If today is your birthday you share it with famous explorer Felix ‘Cats’ Tibbit.
During the summer of 1908, Felix was part of an expedition striving to reach the North Pole. All but Felix were lost in a terrible storm, but somehow he arrived at a small village of survival buildings set up by previous expeditions, his backpack and most of his clothes torn from his body by the cruel Artic. The only inhabitants of the group of ramshackle huts were a colony of cats who were the descendants of pets left by other explorers.
After a few days in which he regained his strength, Felix realised that he had to get out of there and back to civilisation before the storms returned, and before he ran out of food. But how would he survive outside of the shelter without full protective clothing?
He gathered as many of the stray cats as he could into the main hut where he blunted their claws and quickly strapped them to his body, four up each leg and each arm, one across his groin and six others around his torso. Then he left the cabin and headed south. At first, his passengers struggled and tried to scratch and bite but after a few days they settled down, hanging quietly as he trudged through the snow and eating dried fish and polar bear with him when he rested in the evening.

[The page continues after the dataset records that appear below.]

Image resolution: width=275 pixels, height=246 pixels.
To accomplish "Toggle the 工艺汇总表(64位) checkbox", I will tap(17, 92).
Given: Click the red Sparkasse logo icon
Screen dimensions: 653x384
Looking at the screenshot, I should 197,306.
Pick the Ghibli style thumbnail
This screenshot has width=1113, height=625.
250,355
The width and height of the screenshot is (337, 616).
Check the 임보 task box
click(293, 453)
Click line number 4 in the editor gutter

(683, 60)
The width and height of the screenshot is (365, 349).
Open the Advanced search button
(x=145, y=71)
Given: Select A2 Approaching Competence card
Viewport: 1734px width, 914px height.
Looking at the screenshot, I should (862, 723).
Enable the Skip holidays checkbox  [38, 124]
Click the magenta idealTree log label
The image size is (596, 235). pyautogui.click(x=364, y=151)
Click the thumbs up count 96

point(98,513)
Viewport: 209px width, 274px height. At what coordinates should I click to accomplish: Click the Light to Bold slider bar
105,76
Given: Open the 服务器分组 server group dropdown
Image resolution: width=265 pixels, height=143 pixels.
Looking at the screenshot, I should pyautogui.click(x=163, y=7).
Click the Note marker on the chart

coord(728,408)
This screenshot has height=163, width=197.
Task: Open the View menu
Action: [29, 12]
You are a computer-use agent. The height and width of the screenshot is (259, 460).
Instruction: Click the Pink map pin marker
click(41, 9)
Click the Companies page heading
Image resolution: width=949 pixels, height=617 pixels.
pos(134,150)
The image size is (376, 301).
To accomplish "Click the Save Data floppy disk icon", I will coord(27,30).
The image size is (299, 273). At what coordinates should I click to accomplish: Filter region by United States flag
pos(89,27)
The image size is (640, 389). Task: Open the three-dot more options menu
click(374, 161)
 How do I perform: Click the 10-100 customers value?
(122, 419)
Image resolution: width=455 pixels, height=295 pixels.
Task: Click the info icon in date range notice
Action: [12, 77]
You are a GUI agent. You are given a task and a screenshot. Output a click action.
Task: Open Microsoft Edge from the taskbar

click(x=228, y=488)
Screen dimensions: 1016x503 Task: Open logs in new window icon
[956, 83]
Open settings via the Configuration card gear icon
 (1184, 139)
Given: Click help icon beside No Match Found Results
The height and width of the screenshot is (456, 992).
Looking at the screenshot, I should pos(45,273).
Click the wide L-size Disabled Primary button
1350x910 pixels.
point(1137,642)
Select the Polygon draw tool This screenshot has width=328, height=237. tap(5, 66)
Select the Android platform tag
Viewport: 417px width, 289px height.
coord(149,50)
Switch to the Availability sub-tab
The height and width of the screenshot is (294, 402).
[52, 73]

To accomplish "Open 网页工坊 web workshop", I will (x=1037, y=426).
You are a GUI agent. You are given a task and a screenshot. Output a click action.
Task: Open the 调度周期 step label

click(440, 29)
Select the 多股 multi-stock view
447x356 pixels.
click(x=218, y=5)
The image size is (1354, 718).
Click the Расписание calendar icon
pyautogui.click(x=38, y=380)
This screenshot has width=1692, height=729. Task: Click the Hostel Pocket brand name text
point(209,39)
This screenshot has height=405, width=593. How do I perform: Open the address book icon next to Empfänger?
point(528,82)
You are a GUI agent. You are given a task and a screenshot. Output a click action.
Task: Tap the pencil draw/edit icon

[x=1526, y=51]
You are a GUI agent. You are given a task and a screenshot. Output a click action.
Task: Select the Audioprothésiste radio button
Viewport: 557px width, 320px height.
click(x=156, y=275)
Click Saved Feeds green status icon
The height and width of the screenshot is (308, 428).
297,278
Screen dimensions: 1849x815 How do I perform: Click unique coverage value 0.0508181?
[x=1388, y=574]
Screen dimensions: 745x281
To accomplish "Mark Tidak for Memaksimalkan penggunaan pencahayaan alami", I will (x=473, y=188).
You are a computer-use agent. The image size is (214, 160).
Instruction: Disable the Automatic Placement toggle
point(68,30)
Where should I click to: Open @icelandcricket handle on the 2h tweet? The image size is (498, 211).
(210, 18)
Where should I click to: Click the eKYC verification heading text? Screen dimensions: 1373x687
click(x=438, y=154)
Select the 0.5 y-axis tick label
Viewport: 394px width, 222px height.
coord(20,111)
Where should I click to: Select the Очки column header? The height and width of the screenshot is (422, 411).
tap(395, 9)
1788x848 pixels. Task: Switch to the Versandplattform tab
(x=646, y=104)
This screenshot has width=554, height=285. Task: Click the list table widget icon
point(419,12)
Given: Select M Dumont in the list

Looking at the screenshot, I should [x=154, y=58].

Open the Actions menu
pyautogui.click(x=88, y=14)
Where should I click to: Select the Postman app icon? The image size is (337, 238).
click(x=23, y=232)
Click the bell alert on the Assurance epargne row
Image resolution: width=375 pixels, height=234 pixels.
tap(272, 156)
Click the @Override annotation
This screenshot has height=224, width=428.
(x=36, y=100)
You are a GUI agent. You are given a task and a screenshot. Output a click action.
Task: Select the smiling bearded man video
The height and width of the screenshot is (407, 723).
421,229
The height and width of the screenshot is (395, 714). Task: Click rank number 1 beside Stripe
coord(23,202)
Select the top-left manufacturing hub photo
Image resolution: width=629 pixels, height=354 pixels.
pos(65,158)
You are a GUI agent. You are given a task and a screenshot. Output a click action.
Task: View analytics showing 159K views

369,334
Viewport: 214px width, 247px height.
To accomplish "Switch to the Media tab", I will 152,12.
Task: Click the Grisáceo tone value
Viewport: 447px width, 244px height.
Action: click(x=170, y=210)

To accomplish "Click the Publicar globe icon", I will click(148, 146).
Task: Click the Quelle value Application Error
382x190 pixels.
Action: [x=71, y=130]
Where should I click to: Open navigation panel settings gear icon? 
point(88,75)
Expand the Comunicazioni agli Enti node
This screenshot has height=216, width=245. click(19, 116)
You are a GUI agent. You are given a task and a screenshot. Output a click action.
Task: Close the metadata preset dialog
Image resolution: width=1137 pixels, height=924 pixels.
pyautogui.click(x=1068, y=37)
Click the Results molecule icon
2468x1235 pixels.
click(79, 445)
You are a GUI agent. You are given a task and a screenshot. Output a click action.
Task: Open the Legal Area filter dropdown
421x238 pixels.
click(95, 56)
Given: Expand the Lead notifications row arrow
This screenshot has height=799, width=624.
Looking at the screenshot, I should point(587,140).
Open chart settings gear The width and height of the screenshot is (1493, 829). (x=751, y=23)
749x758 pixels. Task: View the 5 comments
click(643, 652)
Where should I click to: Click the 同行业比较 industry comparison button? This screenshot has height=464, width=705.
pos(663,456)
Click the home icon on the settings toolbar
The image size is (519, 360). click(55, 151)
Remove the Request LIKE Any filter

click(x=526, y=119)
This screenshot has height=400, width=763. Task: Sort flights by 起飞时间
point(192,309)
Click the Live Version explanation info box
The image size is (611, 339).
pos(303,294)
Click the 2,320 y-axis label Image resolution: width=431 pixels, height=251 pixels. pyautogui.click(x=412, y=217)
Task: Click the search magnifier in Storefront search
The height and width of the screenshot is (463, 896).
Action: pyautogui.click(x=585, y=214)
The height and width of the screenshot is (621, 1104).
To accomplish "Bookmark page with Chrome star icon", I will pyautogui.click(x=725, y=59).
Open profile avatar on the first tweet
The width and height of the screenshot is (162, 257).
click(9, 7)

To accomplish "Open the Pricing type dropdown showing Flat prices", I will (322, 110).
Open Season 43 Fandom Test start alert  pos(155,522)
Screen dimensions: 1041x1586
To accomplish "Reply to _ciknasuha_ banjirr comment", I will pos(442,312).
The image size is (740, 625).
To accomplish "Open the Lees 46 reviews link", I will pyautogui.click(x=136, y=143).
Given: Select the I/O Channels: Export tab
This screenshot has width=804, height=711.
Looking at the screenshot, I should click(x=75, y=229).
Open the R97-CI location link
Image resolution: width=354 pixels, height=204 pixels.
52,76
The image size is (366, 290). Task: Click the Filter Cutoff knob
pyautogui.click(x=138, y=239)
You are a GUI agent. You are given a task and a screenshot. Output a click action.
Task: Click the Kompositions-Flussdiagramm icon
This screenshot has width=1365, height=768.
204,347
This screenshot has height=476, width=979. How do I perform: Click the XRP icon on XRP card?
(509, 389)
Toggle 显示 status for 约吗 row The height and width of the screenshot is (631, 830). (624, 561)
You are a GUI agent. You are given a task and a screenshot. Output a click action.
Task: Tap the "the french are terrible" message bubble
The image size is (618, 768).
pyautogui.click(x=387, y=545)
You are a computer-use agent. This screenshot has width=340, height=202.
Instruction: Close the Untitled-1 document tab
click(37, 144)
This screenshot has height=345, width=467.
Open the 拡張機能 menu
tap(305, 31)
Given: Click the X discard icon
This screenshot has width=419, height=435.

Eventually, on the edge of exhaustion, Felix staggered into the bar of a small town populated only by hunters, prospectors and whalers.
“Aargh, uuugh, mmmmm!” he shouted through frost bitten lips, his wild eyes peering from under the belly of his snow encrusted cat hat.
“Bloody Hell it’s the Abominable Snowman!” shouted the barman and grabbing his shotgun from under the counter, shot Felix dead.
“It was when the cat tied to his groin lifted its head and looked at me, that I started shooting,” the barman stated later.
How ironic that those who at first ensured Felix’s survival finally sealed his fate.